▸ Problems to solve:
- a) In the article about Maeda Hussaini, reproduce the passage starting at "Mahtab, her mother, was" and ending at "in the background.", swapping "boat" for "vessel".
- b) Write the next part of the article about Maeda Hussaini's sea crossing, picking up after its final sentence.

*** Opening Extract ***

ISLAMABAD: Maeda Hussaini, 17, wanted to be an astronaut and she even wrote to America’s space agency National Aeronautics and Space Administration (NASA). It might seem out of reach for an Afghan girl, but the sky was the limit.
When the Taliban grabbed power in 2021, and her family fled to Iran. But Maeda refused to give up on her dream. She decided to travel over land to Turkiya and risked the sea crossing over to Europe to continue her studies.
Mahtab, her mother, was anxious, but Maeda eventually won her round.
“I told her, ‘Go, my dear daughter, may God protect you,'” said Mahtab. “She was capable.”
Maeda spent four days and nights at high sea after the boat she boarded travelled from Turkey on February 22.
“Hello mum, I hope you are alright. I am well and happy. I am still in the boat. We will get off in thirty minutes,” she said in her last voice message to her mother, who could hear the waves in the background.
After that, a final text: “My mum, I am almost in Italy, getting off shortly, happy and healthy. Do not you worry.”
Then news came that the overcrowded migrant boat sank in rough seas within sight of the Italian coast at Crotone.
Of some 200 people from different nations on board, at least 86 died. The young Afghan girl, Maeda’s body, was found nearly three weeks later, and more are still missing.
It is rare for the young lady to take such journeys alone because of the high risks, but Mahtab says her eldest child was determined.

*** Closing Extract ***
*** Opening Provided material ***

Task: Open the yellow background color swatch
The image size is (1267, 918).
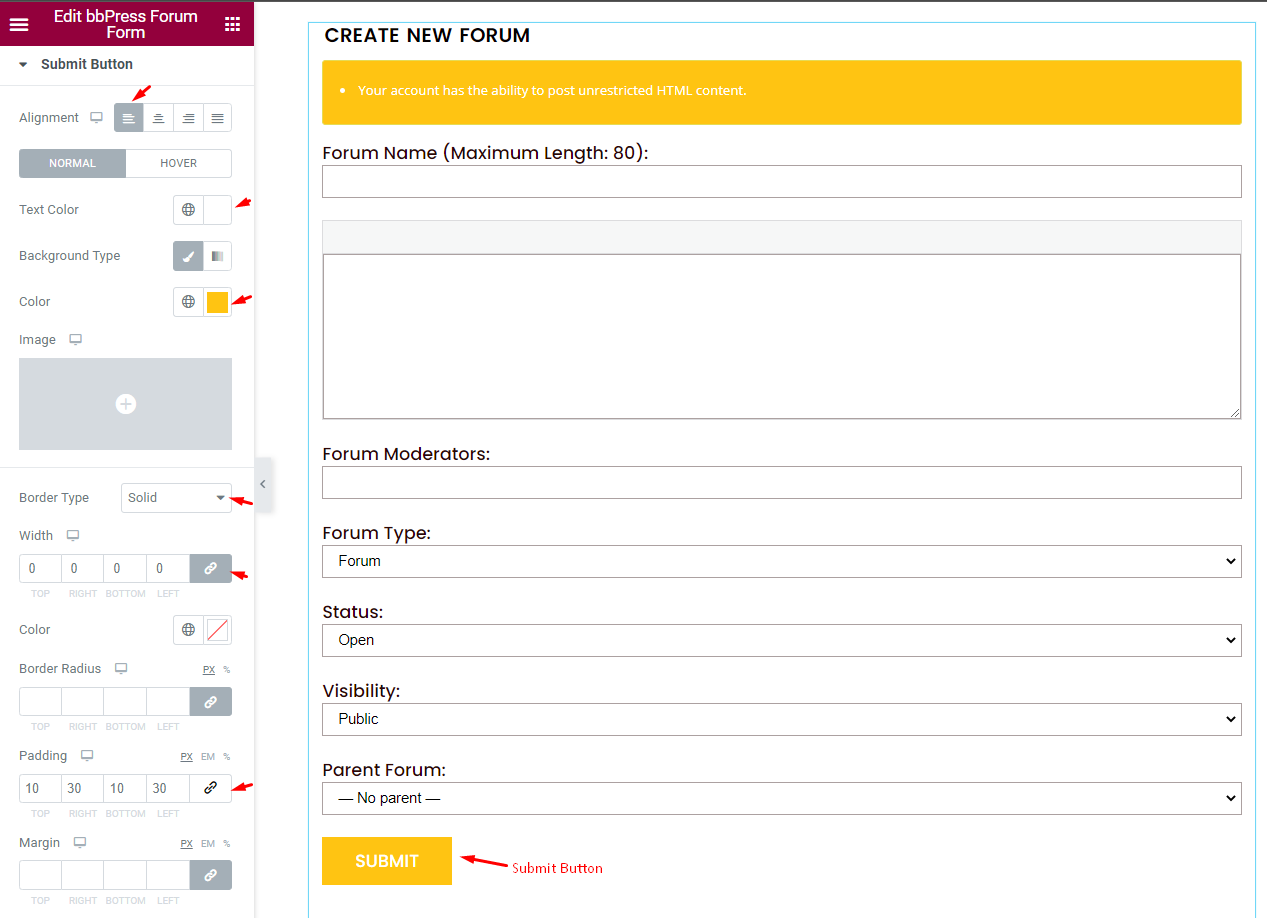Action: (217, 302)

*** Closing Provided material ***
*** Opening Provided material ***

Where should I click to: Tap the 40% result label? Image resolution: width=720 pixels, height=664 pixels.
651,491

*** Closing Provided material ***

▸ Exercise responses:
- a)
Mahtab, her mother, was anxious, but Maeda eventually won her round.
“I told her, ‘Go, my dear daughter, may God protect you,'” said Mahtab. “She was capable.”
Maeda spent four days and nights at high sea after the vessel she boarded travelled from Turkey on February 22.
“Hello mum, I hope you are alright. I am well and happy. I am still in the vessel. We will get off in thirty minutes,” she said in her last voice message to her mother, who could hear the waves in the background.

- b)
Her family said Maeda had been shot in the leg as she crossed from Iran to Turkey seven months earlier. Who attacked her is unclear as border security guards on both sides are armed.
But it did not appear to deter Maeda – she spent ten days with the bullet in her leg, fearing deportation if the authority found she’d visited the doctor before other migrants took her to a clinic to remove it.
Dreams of Space
Maeda made several unsuccessful attempts to reach Europe before crossing to Crotone.
“I worried about her, and I asked her to come back to Iran,” said Mahtab. “I told her, ‘Are not you tired of trying, again and again, to go abroad?'”
According to official figures, in 2022, Afghans accounted for 13 per cent of all asylum seekers in the 27-member European Union, Switzerland, and Norway.
Turkey is the major transit point for Afghans trying to reach European countries. They either moved up via the Balkans or tried to cross by sea to get to other countries like Italy, as Maeda did.